**** Ausgangstext
Nein, dass kann er natürlich nicht.
Aber wenn der SR anschließend darauf angesprochen sagt, der Freiwurf erfolgte aufgrund des Ellbogeneinsatzes und nicht wegen dem Klammern, ist das ne Tatsachenentscheidung bzw eine Wahrnehmung des SRs und aufgrund der zeitlichen Nähe und der Gesamtsituation als solcher auch nachvollziehbar.
Sollte der SR natürlich sagen, er habe erst auf FW für den der geklammert wurde entschieden und erst anschließend auf ein Foul durch den Ellbogeneinsatz, dann hat er einen Fehler gemacht und das Spiel hätte mit FW für die andere Seite weitergehen müssen.
Aber auch dann bleibt immer noch offen, ob die Spielleitende Stelle dies als Spielentscheident einstuft.
In der Vergangenheit wurde in allen Entscheidungen die ich kenne immer nur auf eine spielentscheidende Fehlentscheidung entschieden, wenn diese in den letzten Spielminuten und bei knappem Spielstand getätigt wurde.
Ein knapper Spielstand ist auch vom Torverlauf abhängig. 2 Tore hört sich knapp an. Wenn ihr aber nur mal als Beispiel n Minute vor Schluß noch mit 5 Toren geführt habt und der Gegner mit dem Schlußpfiff das letzte Tor macht sodass ihr "nur" mit 2 gewinnt, ist das für mich nicht knapp.
Von den letzten Spielminuten brauchen wir bei der von dir genannten Zeit ja mal gar nicht reden.
Ich halte unabhängig von der Einschätzung ob die SR Entscheidung richtig oder falsch war einen Einspruch für wenig Erfolgsversprechend.
********
» **Aufgaben**:
a: Fassen Sie den Text in drei Sätzen zusammen.
b: Geben Sie aus dem Text den Abschnitt von „Aber auch dann“ bis „gar nicht reden.“ wortgetreu wieder.
Die Einträge sind vom Text unabhängiges Material.
**** Vorliegende Einträge
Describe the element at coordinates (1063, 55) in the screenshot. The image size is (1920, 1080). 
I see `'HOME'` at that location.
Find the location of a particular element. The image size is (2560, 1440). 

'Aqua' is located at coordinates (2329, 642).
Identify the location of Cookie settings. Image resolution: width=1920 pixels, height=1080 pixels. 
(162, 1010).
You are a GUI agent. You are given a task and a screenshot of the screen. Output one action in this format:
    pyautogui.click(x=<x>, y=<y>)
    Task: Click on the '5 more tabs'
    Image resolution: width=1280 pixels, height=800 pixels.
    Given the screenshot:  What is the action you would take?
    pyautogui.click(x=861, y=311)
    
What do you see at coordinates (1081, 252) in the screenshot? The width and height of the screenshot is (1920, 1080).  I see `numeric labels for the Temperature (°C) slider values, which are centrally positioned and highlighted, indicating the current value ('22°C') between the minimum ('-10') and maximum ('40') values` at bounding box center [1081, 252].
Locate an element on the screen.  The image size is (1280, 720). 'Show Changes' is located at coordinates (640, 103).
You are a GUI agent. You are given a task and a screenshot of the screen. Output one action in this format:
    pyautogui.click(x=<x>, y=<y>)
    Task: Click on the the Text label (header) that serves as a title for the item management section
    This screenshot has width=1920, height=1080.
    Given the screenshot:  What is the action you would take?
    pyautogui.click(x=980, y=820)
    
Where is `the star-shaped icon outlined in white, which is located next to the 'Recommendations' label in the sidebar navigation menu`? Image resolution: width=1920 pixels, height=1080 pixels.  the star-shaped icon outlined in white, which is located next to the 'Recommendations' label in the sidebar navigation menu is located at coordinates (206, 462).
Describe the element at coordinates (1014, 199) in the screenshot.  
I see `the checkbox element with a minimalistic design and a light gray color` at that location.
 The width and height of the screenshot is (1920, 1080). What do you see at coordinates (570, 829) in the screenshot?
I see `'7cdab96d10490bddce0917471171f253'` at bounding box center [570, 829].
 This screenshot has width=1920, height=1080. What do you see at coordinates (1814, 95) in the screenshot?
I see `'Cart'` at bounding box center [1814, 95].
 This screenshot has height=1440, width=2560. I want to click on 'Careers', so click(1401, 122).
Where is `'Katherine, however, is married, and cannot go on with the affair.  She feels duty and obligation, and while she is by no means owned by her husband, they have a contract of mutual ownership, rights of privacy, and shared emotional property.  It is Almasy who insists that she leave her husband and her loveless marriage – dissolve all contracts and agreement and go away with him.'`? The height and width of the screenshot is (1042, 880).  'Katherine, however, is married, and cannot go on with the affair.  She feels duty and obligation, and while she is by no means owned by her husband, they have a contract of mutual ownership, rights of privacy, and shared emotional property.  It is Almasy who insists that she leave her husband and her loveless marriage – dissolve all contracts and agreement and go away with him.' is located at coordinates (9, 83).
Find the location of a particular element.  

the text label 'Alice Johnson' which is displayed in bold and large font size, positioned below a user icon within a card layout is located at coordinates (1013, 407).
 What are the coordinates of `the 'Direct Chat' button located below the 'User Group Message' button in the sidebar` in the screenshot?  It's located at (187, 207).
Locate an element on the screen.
********
» **Lösungen**:
a: Erklärt der Schiedsrichter, der Freiwurf sei wegen des Ellbogeneinsatzes und nicht wegen des Klammerns erfolgt, gilt das als nachvollziehbare Tatsachenentscheidung; hat er dagegen erst auf Freiwurf für den Geklammerten und danach auf ein Foul durch den Ellbogeneinsatz entschieden, war das ein Fehler. Auch dann bleibt offen, ob die spielleitende Stelle dies als spielentscheidend einstuft, was bisher nur bei Fehlentscheidungen in den letzten Spielminuten und bei knappem Spielstand geschah. Unabhängig davon, ob die Entscheidung richtig oder falsch war, wird ein Einspruch als wenig erfolgversprechend eingeschätzt.

b:
Aber auch dann bleibt immer noch offen, ob die Spielleitende Stelle dies als Spielentscheident einstuft.
In der Vergangenheit wurde in allen Entscheidungen die ich kenne immer nur auf eine spielentscheidende Fehlentscheidung entschieden, wenn diese in den letzten Spielminuten und bei knappem Spielstand getätigt wurde.
Ein knapper Spielstand ist auch vom Torverlauf abhängig. 2 Tore hört sich knapp an. Wenn ihr aber nur mal als Beispiel n Minute vor Schluß noch mit 5 Toren geführt habt und der Gegner mit dem Schlußpfiff das letzte Tor macht sodass ihr "nur" mit 2 gewinnt, ist das für mich nicht knapp.
Von den letzten Spielminuten brauchen wir bei der von dir genannten Zeit ja mal gar nicht reden.